- _WHAT YOU ARE ASKED TO DO_
Switch each "GUI agent" in the items below to "screen assistant" and leave every other word as it is.

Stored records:
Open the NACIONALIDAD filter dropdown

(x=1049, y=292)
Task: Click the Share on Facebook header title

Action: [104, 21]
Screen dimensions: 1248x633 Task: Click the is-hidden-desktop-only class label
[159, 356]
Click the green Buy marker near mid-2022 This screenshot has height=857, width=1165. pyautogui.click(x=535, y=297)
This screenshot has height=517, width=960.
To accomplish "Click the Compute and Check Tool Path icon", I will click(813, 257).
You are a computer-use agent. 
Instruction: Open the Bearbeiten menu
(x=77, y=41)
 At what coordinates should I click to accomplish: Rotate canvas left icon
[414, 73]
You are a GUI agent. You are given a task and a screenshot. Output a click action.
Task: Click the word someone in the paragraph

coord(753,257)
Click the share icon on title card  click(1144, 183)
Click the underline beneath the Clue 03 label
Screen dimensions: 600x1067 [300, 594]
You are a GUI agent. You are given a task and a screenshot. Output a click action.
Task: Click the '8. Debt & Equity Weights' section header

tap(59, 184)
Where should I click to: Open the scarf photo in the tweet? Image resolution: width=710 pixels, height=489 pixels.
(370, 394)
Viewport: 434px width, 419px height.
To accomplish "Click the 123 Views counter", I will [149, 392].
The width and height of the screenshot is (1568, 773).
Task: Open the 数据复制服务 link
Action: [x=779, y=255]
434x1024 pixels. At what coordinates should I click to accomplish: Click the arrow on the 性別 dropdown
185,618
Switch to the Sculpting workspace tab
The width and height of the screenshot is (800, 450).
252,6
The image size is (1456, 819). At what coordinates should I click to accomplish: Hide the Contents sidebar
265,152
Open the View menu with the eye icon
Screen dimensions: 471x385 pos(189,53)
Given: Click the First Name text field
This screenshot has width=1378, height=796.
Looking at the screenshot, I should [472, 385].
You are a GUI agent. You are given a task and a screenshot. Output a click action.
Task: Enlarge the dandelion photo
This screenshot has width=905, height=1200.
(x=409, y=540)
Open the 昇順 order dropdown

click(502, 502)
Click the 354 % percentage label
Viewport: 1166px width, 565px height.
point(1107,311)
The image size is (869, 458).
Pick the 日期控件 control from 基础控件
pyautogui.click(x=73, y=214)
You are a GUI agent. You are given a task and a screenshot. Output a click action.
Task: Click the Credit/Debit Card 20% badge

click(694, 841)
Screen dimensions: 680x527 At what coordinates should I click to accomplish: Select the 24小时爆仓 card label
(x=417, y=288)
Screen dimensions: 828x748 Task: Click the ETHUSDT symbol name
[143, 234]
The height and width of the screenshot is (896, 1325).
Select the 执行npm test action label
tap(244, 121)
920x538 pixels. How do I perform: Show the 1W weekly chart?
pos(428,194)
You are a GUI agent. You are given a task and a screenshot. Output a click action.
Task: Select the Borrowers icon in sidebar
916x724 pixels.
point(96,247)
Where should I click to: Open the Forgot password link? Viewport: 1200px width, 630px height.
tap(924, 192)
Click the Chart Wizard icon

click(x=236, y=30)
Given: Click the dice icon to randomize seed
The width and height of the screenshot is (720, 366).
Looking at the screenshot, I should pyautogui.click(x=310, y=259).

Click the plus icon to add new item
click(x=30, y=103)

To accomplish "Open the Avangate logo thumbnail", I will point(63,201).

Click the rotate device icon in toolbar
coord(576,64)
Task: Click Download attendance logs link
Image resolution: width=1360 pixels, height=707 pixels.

- _EXERCISE RESPONSE_
Open the NACIONALIDAD filter dropdown

(x=1049, y=292)
Task: Click the Share on Facebook header title

Action: [104, 21]
Screen dimensions: 1248x633 Task: Click the is-hidden-desktop-only class label
[159, 356]
Click the green Buy marker near mid-2022 This screenshot has height=857, width=1165. pyautogui.click(x=535, y=297)
This screenshot has height=517, width=960.
To accomplish "Click the Compute and Check Tool Path icon", I will click(813, 257).
You are a computer-use agent. 
Instruction: Open the Bearbeiten menu
(x=77, y=41)
 At what coordinates should I click to accomplish: Rotate canvas left icon
[414, 73]
You are a screen assistant. You are given a task and a screenshot. Output a click action.
Task: Click the word someone in the paragraph

coord(753,257)
Click the share icon on title card  click(1144, 183)
Click the underline beneath the Clue 03 label
Screen dimensions: 600x1067 [300, 594]
You are a screen assistant. You are given a task and a screenshot. Output a click action.
Task: Click the '8. Debt & Equity Weights' section header

tap(59, 184)
Where should I click to: Open the scarf photo in the tweet? Image resolution: width=710 pixels, height=489 pixels.
(370, 394)
Viewport: 434px width, 419px height.
To accomplish "Click the 123 Views counter", I will [149, 392].
The width and height of the screenshot is (1568, 773).
Task: Open the 数据复制服务 link
Action: [x=779, y=255]
434x1024 pixels. At what coordinates should I click to accomplish: Click the arrow on the 性別 dropdown
185,618
Switch to the Sculpting workspace tab
The width and height of the screenshot is (800, 450).
252,6
The image size is (1456, 819). At what coordinates should I click to accomplish: Hide the Contents sidebar
265,152
Open the View menu with the eye icon
Screen dimensions: 471x385 pos(189,53)
Given: Click the First Name text field
This screenshot has width=1378, height=796.
Looking at the screenshot, I should [472, 385].
You are a screen assistant. You are given a task and a screenshot. Output a click action.
Task: Enlarge the dandelion photo
This screenshot has width=905, height=1200.
(x=409, y=540)
Open the 昇順 order dropdown

click(502, 502)
Click the 354 % percentage label
Viewport: 1166px width, 565px height.
point(1107,311)
The image size is (869, 458).
Pick the 日期控件 control from 基础控件
pyautogui.click(x=73, y=214)
You are a screen assistant. You are given a task and a screenshot. Output a click action.
Task: Click the Credit/Debit Card 20% badge

click(694, 841)
Screen dimensions: 680x527 At what coordinates should I click to accomplish: Select the 24小时爆仓 card label
(x=417, y=288)
Screen dimensions: 828x748 Task: Click the ETHUSDT symbol name
[143, 234]
The height and width of the screenshot is (896, 1325).
Select the 执行npm test action label
tap(244, 121)
920x538 pixels. How do I perform: Show the 1W weekly chart?
pos(428,194)
You are a screen assistant. You are given a task and a screenshot. Output a click action.
Task: Select the Borrowers icon in sidebar
916x724 pixels.
point(96,247)
Where should I click to: Open the Forgot password link? Viewport: 1200px width, 630px height.
tap(924, 192)
Click the Chart Wizard icon

click(x=236, y=30)
Given: Click the dice icon to randomize seed
The width and height of the screenshot is (720, 366).
Looking at the screenshot, I should pyautogui.click(x=310, y=259).

Click the plus icon to add new item
click(x=30, y=103)

To accomplish "Open the Avangate logo thumbnail", I will point(63,201).

Click the rotate device icon in toolbar
coord(576,64)
Task: Click Download attendance logs link
Image resolution: width=1360 pixels, height=707 pixels.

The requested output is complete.